Итак, я пошел на суд. Но мщение Куинсберри, успевшее набрать сокрушительную силу, настигало меня со всех сторон. Он раздобыл письмо, которое до поры до времени держал от всех в тайне, – письмо Розбери Драмланригу, «допускавшее любопытное толкование», как было сказано на суде об одном из моих посланий. Он обнаружил его после самоубийства Драмланрига, и оно стало его козырным тузом – так он хвастливо заявил в кругу семьи во время моего заключения. Когда в первый раз меня отпустили и добыча, казалось, ускользнула от него, Куинсберри послал копию письма кому-то в министерство внутренних дел, где понимали, какой шум может из-за него подняться. Маркиз пригрозил обнародовать письмо, если власти не начнут против меня нового процесса. Разумеется, они согласились; так я стал козлом отпущения за грехи Розбери и Драмланрига. Как христианский мученик, я принял страдания, представительствуя за всю Церковь. Вот подоплека ужасного судебного разбирательства, через которое я прошел.

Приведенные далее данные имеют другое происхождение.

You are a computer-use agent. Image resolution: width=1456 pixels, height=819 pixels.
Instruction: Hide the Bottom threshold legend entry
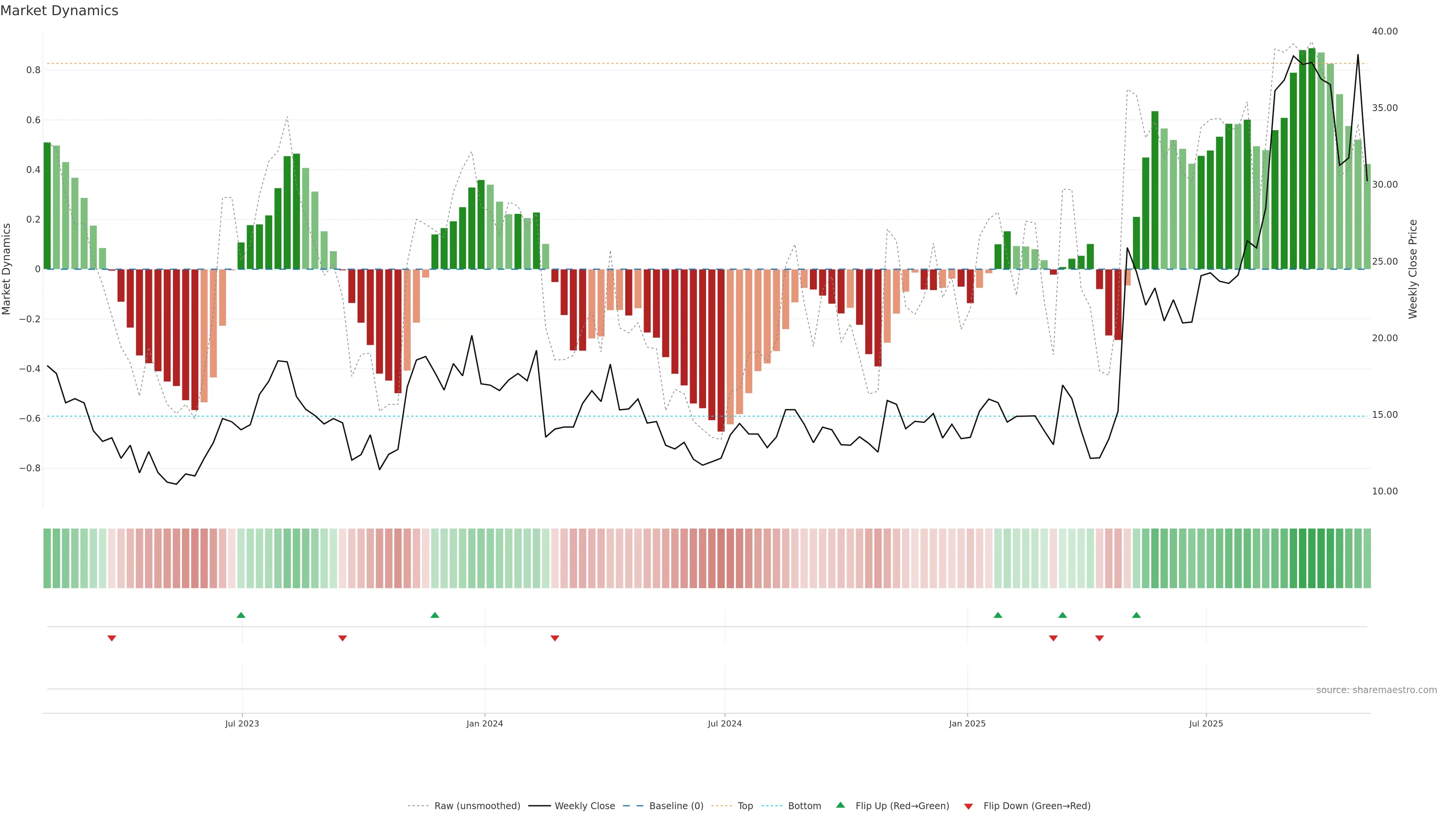click(x=804, y=806)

Мне тяжело начинать разговор о infandum dolorem [89]суда и тюрьмы; воспоминания о них до сих пор сопровождаются особой нервической тошнотой, которая донимала меня тогда. Это останется у меня до конца дней; перед едой я непременно должен расположить столовый прибор определенным образом, и если этот порядок нарушается, я чувствую себя бесконечно несчастным. Это – наследство тюрьмы. После освобождения я побывал в «Комеди Франсез» только однажды; три глухих удара, которыми они возвещают начало спектакля, повергли меня в полное смятение, ибо такой же стук предшествовал появлению судьи в Олд-Бэйли. Глупо этому поддаваться, но я убедился, что сама жизнь человека может превратиться в тюрьму прочнее любой каменной твердыни. Надо закрыть окно – холодает.